Sustained pressures will continue to take a toll on staffing levels
New official figures show that the number of doctors taking early retirement from the NHS has more than tripled over the past 13 years.
The figures provided to the BMJ by the NHS Business Services Authority show that the number of doctors in England and Wales who took voluntary early retirement or retired because of ill health rose from 401 in 2007-08 to 1,358 in 2020-21. Overall, the total number of doctors retiring rose by 21% over this period, from 2,431 in 2007-08 to 2,952 in 2020-21.
Responding to the BMJ investigation on the early retirement of doctors, the deputy chief executive of NHS Providers, Saffron Cordery said: "These findings tally with concerns we are hearing from trusts about workforce levels. We have just published a survey in which 48% of trust leaders said they have seen evidence of staff leaving their organisation due to early retirement, COVID-19 burnout, or other effects from working in the pandemic.
"While trusts are prioritising the mental and physical health of their colleagues through various initiatives like wellbeing hubs, there is serious concern that sustained pressures will continue to take a toll on staffing levels.
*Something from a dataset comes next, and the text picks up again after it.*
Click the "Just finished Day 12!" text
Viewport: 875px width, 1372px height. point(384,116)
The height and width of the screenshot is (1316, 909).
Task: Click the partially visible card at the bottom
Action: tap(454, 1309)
Tackling winter pressures, flu, a spike in COVID-19 hospitalisations and addressing backlogs of care are just some of the challenges facing staff now and in the coming months.
"What's urgently needed is enough staff to be recruited and retained within the NHS to not only address existing shortages, but to build flexibility into the system. Staff need realistic workloads, more regular and reliable breaks and a better work life balance. This will also result in better care for patients. The Government must commit to this through a long-term, fully costed and funded workforce plan."